Task prompt →
Every record, down to the last line, must be given again exactly.

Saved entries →

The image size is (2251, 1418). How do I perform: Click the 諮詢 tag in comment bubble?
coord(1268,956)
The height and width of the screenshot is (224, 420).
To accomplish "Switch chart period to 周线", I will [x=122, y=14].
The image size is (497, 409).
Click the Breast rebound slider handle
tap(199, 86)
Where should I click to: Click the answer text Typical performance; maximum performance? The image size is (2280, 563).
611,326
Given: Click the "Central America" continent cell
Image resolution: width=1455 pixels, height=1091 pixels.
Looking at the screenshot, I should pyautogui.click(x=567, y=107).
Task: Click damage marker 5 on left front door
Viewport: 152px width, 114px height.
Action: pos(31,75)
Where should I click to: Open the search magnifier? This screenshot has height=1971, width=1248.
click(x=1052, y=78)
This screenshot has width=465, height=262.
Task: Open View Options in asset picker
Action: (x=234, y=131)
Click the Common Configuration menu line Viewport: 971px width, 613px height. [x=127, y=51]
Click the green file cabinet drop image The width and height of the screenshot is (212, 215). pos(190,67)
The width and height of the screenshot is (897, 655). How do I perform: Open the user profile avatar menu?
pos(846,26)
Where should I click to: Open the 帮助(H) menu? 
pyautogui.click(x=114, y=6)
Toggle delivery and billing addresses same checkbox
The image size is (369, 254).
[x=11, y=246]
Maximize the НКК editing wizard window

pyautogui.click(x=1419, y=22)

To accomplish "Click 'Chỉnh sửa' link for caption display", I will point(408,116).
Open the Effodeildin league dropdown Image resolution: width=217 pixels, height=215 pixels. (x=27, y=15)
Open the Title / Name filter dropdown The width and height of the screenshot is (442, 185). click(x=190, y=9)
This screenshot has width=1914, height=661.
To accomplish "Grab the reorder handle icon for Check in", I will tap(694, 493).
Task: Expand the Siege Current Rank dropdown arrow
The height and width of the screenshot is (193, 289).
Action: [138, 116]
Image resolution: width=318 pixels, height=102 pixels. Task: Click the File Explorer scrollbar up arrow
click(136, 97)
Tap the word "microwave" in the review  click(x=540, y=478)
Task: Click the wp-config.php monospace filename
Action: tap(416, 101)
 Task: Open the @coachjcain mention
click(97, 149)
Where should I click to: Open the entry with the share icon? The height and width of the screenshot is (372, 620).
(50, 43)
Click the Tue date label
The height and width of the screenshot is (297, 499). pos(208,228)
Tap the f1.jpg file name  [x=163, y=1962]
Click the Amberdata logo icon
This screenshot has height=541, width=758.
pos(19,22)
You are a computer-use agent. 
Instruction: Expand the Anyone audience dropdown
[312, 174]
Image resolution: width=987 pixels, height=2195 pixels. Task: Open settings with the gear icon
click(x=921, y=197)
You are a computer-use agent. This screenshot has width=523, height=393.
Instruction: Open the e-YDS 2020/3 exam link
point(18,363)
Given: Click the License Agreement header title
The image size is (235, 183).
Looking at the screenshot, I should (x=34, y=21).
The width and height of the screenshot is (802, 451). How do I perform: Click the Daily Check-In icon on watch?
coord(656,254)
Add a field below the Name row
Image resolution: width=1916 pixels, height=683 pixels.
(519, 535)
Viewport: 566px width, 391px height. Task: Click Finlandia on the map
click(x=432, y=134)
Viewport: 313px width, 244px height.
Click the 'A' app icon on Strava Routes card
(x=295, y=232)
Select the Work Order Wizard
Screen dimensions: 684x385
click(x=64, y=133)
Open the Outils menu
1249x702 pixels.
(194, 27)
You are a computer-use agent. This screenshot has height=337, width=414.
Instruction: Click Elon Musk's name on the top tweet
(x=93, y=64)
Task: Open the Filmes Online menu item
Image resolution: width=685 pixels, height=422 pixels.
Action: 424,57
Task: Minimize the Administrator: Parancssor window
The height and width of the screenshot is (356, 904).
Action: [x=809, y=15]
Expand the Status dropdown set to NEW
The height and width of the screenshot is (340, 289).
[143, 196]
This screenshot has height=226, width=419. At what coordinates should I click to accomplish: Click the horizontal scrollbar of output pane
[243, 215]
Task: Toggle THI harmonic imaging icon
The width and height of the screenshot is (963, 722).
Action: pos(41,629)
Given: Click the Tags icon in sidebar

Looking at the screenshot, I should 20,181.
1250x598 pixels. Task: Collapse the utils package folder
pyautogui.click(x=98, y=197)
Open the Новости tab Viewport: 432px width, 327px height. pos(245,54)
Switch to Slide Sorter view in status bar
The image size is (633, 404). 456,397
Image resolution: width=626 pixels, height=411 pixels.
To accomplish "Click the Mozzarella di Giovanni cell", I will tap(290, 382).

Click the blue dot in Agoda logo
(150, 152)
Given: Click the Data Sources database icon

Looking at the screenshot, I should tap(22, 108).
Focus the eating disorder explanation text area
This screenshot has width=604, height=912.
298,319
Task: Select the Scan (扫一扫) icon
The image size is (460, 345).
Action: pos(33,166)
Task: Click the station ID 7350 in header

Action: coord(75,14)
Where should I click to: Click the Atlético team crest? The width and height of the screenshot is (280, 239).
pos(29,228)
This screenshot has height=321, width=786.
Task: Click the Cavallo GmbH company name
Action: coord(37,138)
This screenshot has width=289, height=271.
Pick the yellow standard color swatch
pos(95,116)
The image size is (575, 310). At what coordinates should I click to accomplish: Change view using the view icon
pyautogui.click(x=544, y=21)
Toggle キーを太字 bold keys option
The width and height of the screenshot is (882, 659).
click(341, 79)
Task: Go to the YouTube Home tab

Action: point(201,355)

Answer to this problem →
The image size is (2251, 1418). How do I perform: Click the 諮詢 tag in comment bubble?
coord(1268,956)
The height and width of the screenshot is (224, 420).
To accomplish "Switch chart period to 周线", I will [x=122, y=14].
The image size is (497, 409).
Click the Breast rebound slider handle
tap(199, 86)
Where should I click to: Click the answer text Typical performance; maximum performance? The image size is (2280, 563).
611,326
Given: Click the "Central America" continent cell
Image resolution: width=1455 pixels, height=1091 pixels.
Looking at the screenshot, I should pyautogui.click(x=567, y=107).
Task: Click damage marker 5 on left front door
Viewport: 152px width, 114px height.
Action: pos(31,75)
Where should I click to: Open the search magnifier? This screenshot has height=1971, width=1248.
click(x=1052, y=78)
This screenshot has width=465, height=262.
Task: Open View Options in asset picker
Action: (x=234, y=131)
Click the Common Configuration menu line Viewport: 971px width, 613px height. [x=127, y=51]
Click the green file cabinet drop image The width and height of the screenshot is (212, 215). pos(190,67)
The width and height of the screenshot is (897, 655). How do I perform: Open the user profile avatar menu?
pos(846,26)
Where should I click to: Open the 帮助(H) menu? 
pyautogui.click(x=114, y=6)
Toggle delivery and billing addresses same checkbox
The image size is (369, 254).
[x=11, y=246]
Maximize the НКК editing wizard window

pyautogui.click(x=1419, y=22)

To accomplish "Click 'Chỉnh sửa' link for caption display", I will point(408,116).
Open the Effodeildin league dropdown Image resolution: width=217 pixels, height=215 pixels. (x=27, y=15)
Open the Title / Name filter dropdown The width and height of the screenshot is (442, 185). click(x=190, y=9)
This screenshot has width=1914, height=661.
To accomplish "Grab the reorder handle icon for Check in", I will tap(694, 493).
Task: Expand the Siege Current Rank dropdown arrow
The height and width of the screenshot is (193, 289).
Action: [138, 116]
Image resolution: width=318 pixels, height=102 pixels. Task: Click the File Explorer scrollbar up arrow
click(136, 97)
Tap the word "microwave" in the review  click(x=540, y=478)
Task: Click the wp-config.php monospace filename
Action: tap(416, 101)
 Task: Open the @coachjcain mention
click(97, 149)
Where should I click to: Open the entry with the share icon? The height and width of the screenshot is (372, 620).
(50, 43)
Click the Tue date label
The height and width of the screenshot is (297, 499). pos(208,228)
Tap the f1.jpg file name  [x=163, y=1962]
Click the Amberdata logo icon
This screenshot has height=541, width=758.
pos(19,22)
You are a computer-use agent. 
Instruction: Expand the Anyone audience dropdown
[312, 174]
Image resolution: width=987 pixels, height=2195 pixels. Task: Open settings with the gear icon
click(x=921, y=197)
You are a computer-use agent. This screenshot has width=523, height=393.
Instruction: Open the e-YDS 2020/3 exam link
point(18,363)
Given: Click the License Agreement header title
The image size is (235, 183).
Looking at the screenshot, I should (x=34, y=21).
The width and height of the screenshot is (802, 451). How do I perform: Click the Daily Check-In icon on watch?
coord(656,254)
Add a field below the Name row
Image resolution: width=1916 pixels, height=683 pixels.
(519, 535)
Viewport: 566px width, 391px height. Task: Click Finlandia on the map
click(x=432, y=134)
Viewport: 313px width, 244px height.
Click the 'A' app icon on Strava Routes card
(x=295, y=232)
Select the Work Order Wizard
Screen dimensions: 684x385
click(x=64, y=133)
Open the Outils menu
1249x702 pixels.
(194, 27)
You are a computer-use agent. This screenshot has height=337, width=414.
Instruction: Click Elon Musk's name on the top tweet
(x=93, y=64)
Task: Open the Filmes Online menu item
Image resolution: width=685 pixels, height=422 pixels.
Action: 424,57
Task: Minimize the Administrator: Parancssor window
The height and width of the screenshot is (356, 904).
Action: [x=809, y=15]
Expand the Status dropdown set to NEW
The height and width of the screenshot is (340, 289).
[143, 196]
This screenshot has height=226, width=419. At what coordinates should I click to accomplish: Click the horizontal scrollbar of output pane
[243, 215]
Task: Toggle THI harmonic imaging icon
The width and height of the screenshot is (963, 722).
Action: pos(41,629)
Given: Click the Tags icon in sidebar

Looking at the screenshot, I should 20,181.
1250x598 pixels. Task: Collapse the utils package folder
pyautogui.click(x=98, y=197)
Open the Новости tab Viewport: 432px width, 327px height. pos(245,54)
Switch to Slide Sorter view in status bar
The image size is (633, 404). 456,397
Image resolution: width=626 pixels, height=411 pixels.
To accomplish "Click the Mozzarella di Giovanni cell", I will tap(290, 382).

Click the blue dot in Agoda logo
(150, 152)
Given: Click the Data Sources database icon

Looking at the screenshot, I should tap(22, 108).
Focus the eating disorder explanation text area
This screenshot has width=604, height=912.
298,319
Task: Select the Scan (扫一扫) icon
The image size is (460, 345).
Action: pos(33,166)
Task: Click the station ID 7350 in header

Action: coord(75,14)
Where should I click to: Click the Atlético team crest? The width and height of the screenshot is (280, 239).
pos(29,228)
This screenshot has height=321, width=786.
Task: Click the Cavallo GmbH company name
Action: coord(37,138)
This screenshot has width=289, height=271.
Pick the yellow standard color swatch
pos(95,116)
The image size is (575, 310). At what coordinates should I click to accomplish: Change view using the view icon
pyautogui.click(x=544, y=21)
Toggle キーを太字 bold keys option
The width and height of the screenshot is (882, 659).
click(341, 79)
Task: Go to the YouTube Home tab

Action: point(201,355)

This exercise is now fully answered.